Frage der Woche - Archiv
Gibt es eine Heilung bei MS?
Immer wieder fällt der Begriff „Heilung“ im Zusammenhang mit der MS - ein zwielichtiges, halbseidenes Wort. Zunächst einmal denkt man an den Wunderdoktor, der durch Handauflegen heilt, dann an den Blinden, der wieder sehend wird, oder den Lahmen, der wieder laufen kann. Eine sehr viel unspektakulärere Bedeutung hat das Wort, wenn davon gesprochen wird, dass ein Knochenbruch oder eine Wunde heilen. Hier liegt die Betonung nicht auf dem Wunderbaren, sondern auf einem natürlichen Prozess. In diesem Sinne können nicht nur ein Arzt oder ein Gottesmann heilen, sondern auch die Natur, das Klima, die Ruhe, ja, sogar die Zeit heilt alle Wunden. Beide Gebrauchsweisen meinen aber wohl, dass die Heilung vollständig ist, dass etwas wieder so wird, wie es vorher war, und dass die Gefahr ein für alle Mal gebannt ist. Soweit zum alltäglichen Umgang mit diesem Wort.

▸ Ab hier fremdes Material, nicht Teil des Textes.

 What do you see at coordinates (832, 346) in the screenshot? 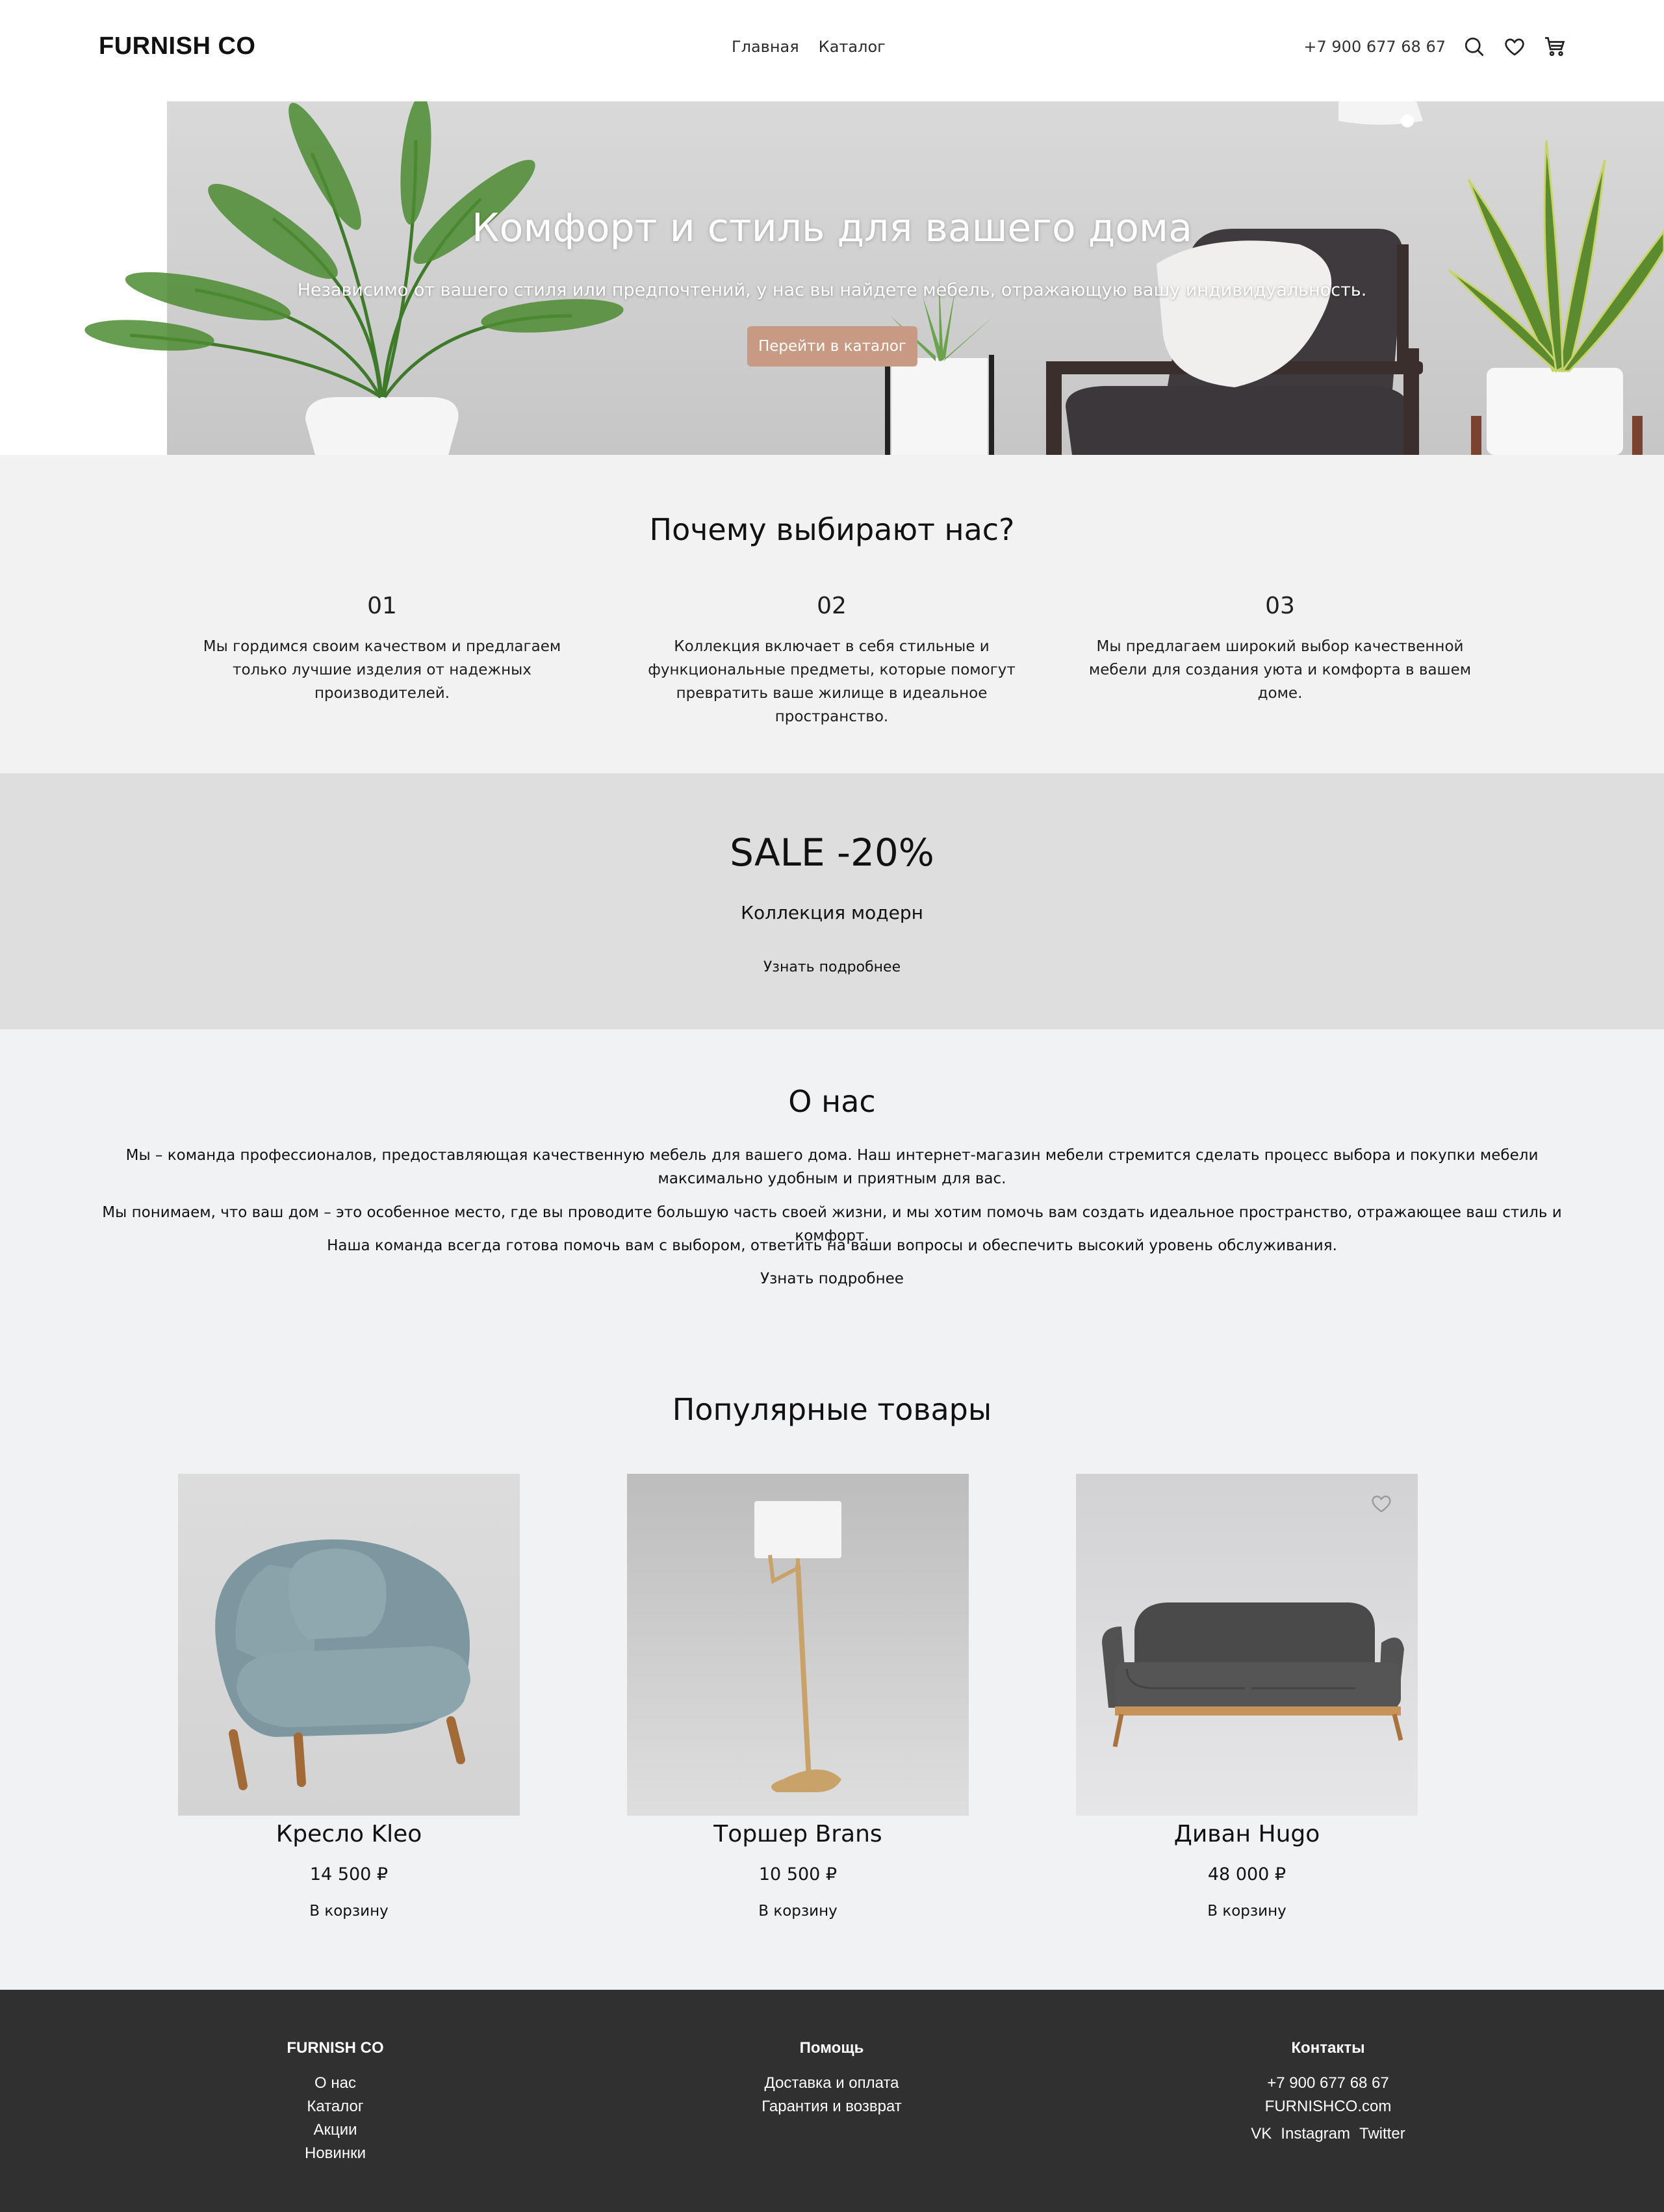
I see `catalog-button: Перейти в каталог` at bounding box center [832, 346].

In Abweichung hiervon sagt man allerdings auch, dass ein Tuberkulosekranker nach einem langen Sanatoriumsaufenthalt als „geheilt“ entlassen worden ist, obwohl ein Lungenflügel zur Hälfte vernarbt ist, und es durchaus nicht sicher ist, ob die Erkrankung nicht nach vielen Jahren wieder aufflackert. Ähnlich wird das Wort gebraucht, wenn man von einer 5-Jahres-Heilung nach einer Krebsoperation spricht. Auch hier ist meist ein Defekt geblieben, und die Heilung könnte durchaus scheinbar sein. Ich persönlich würde das Wort „Heilung“ im Zusammenhang mit der MS aus zwei Gründen meiden: Erstens verläuft die MS in vielen Fällen so gutartig, dass sie von selbst (also ohne Copaxone® und Betainterferone, aber auch ohne Vitamine, Amalgam-Entfernung oder Schlangengifte) ohne sichtbare Behinderung zum Stillstand kommt; und zweitens gehört es zum natürlichen Verlauf der Erkrankung, auch wenn sie einen aggressiveren Charakter hat, dass sie „ausbrennt“, dass die Schübe also seltener werden und oft auch das Fortschreiten der Behinderung lange vor der Rollstuhlabhängigkeit ein stabiles Plateau erreicht und der Krankheitsprozess zum Stillstand kommt. Heiler (aber auch Schulmediziner sind von diesem Vorwurf nicht ausgenommen) sind oft Scharlatane, die sich die Heilerfolge der Natur auf die eigene Fahne schreiben.
Auch wenn ich weiß und respektiere, dass meine verehrte Freundin Christine Wagener-Thiele eine andere Auffassung vertritt, meine ich, dass dieses Wort, so trostspendend es sein mag, doch so missbraucht worden ist, dass es kaum noch auf anständige Weise benutzt werden kann. Auch scheint es mir davon abzulenken, dass ein Zurückdrängen oder sogar Beherrschen der Krankheit entweder ein aktiver Prozess ist, der viel Selbstdisziplin verlangt, oder eine Gnade, die von uns kaum beeinflussbar ist - auf jeden Fall aber nichts ist, was man durch Medikamente erzwingen oder sich bei einem Wunderheiler kaufen kann.